10. The method according to claim 9, wherein

when it is determined that the first software is not compatible with the second software at the first determining, the third determining includes determining, when it is determined that the communication control is interrupted by the update of the first software at the second determining, that the process of automatically updating the first software is unnecessary; and determining, when it is determined that the communication control is not interrupted by the update of the first software at the second determining, that the process of automatically updating the first software is necessary.

11. The method according to claim 9, wherein

when it is determined that the first software is not a latest version although the first software is compatible with the second software at the first determining, the third determining includes determining, when it is determined that the communication control is interrupted by the update of the first software at the second determining, that the process of automatically updating the first software is unnecessary; and determining, when it is determined that the communication control is not interrupted by the update of the first software at the second determining, that the process of automatically updating the first software is necessary.

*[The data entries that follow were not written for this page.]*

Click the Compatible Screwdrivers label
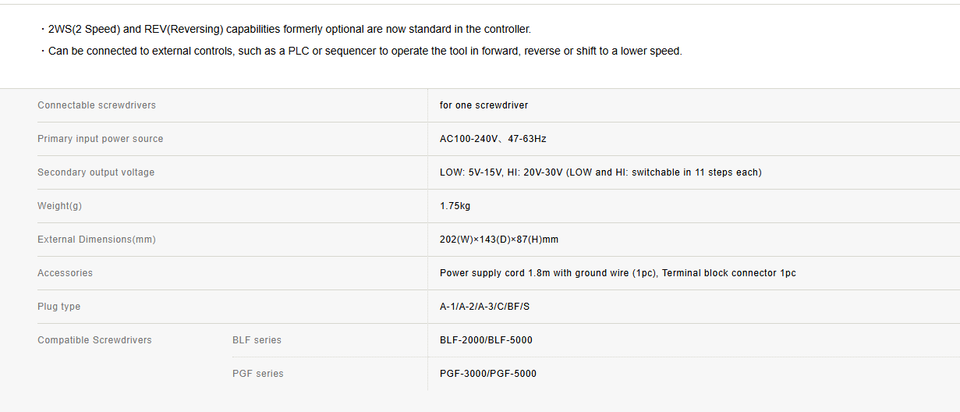 coord(94,340)
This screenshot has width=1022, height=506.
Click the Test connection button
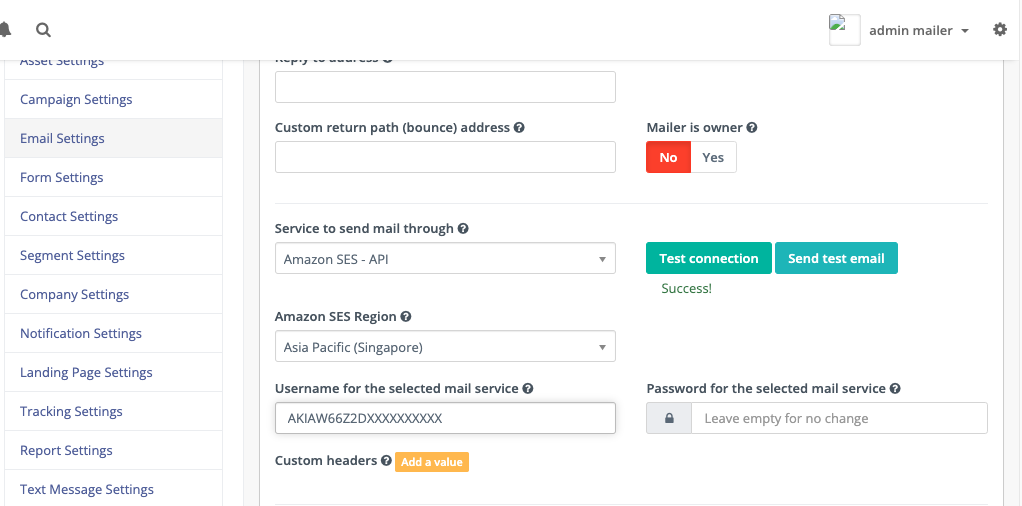tap(708, 258)
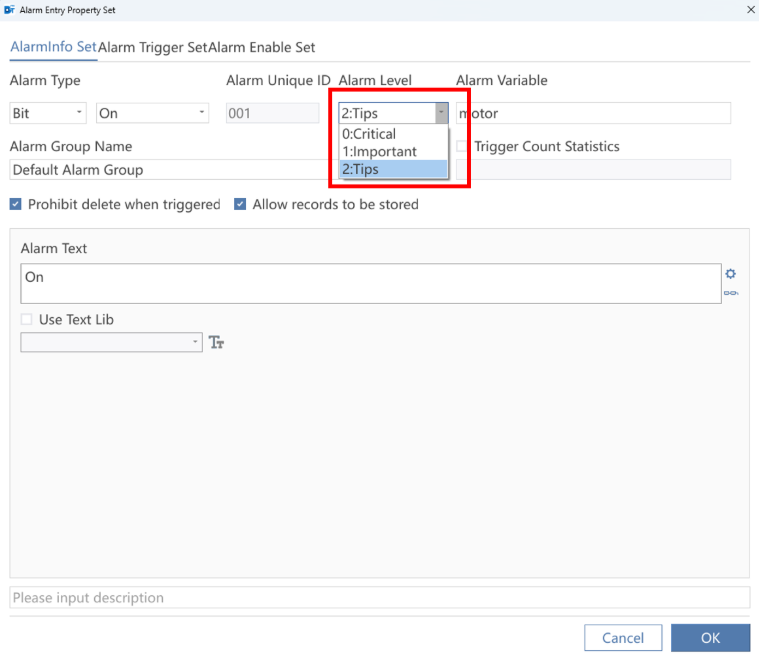Open the text font Tt icon
The width and height of the screenshot is (759, 660).
[x=216, y=342]
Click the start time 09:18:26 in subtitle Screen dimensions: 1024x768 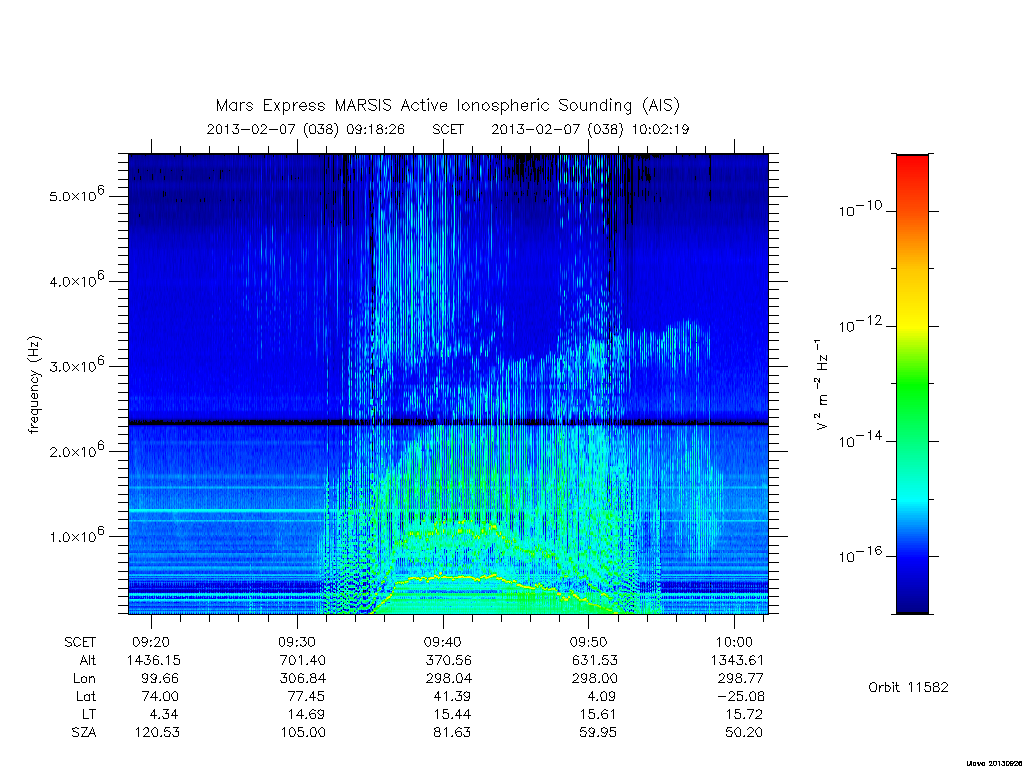pos(376,129)
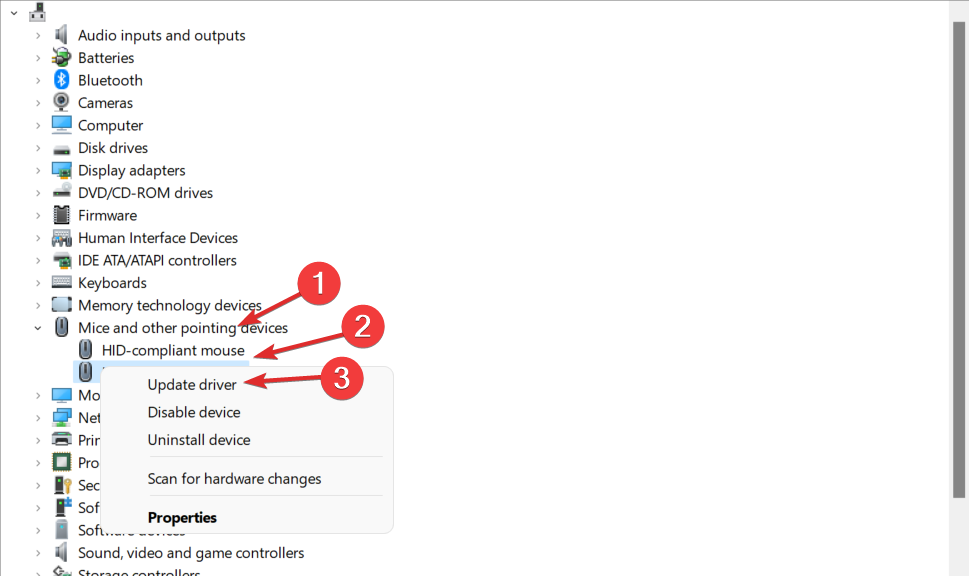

12. The method according to claim 11, wherein

when it is determined that the first software is not a latest version although the first software is compatible with the second software at the first determining, if the transmission apparatus is running, the third determining includes determining that the process of automatically updating the first software is unnecessary, regardless of the result of determination at the second determining.

13. The method according to claim 10, wherein

when it is determined that the first software is not compatible with the second software at the first determining, the third determining includes determining, when it is determined that the communication control is interrupted by the update of the first software at the second determining, that the process of automatically updating the first software is unnecessary; and causing a predetermined warning display unit to display a warning indicating a loss of connectivity between the first software and the second software.

14. The method according to claim 9, wherein

the second determining is performed in a volatile memory provided in the communication control unit, and

when information indicating that the communication control unit is running is not stored in a volatile memory for storing the information at a time starting an operation of the communication control unit, the second determining includes determining that the communication control being executed by the communication control unit is not interrupted by the update of the first software of the communication control unit.

15. The method according to claim 9, wherein

when information indicating that the communication control unit is allowed to uninterruptedly update the first software is stored in a predetermined storage unit, the second determining includes determining that the communication control being executed by the communication control unit is not interrupted by the update of the first software of the communication control unit.

16. The method according to claim 9, wherein

the first determining includes determining whether the first software is compatible with the second software, based on information, which is stored in the communication control unit, indicating ranges of a current version of the first software and a version with which the first software has a lower compatibility and information indicating which version of the first software is compatible with the second software.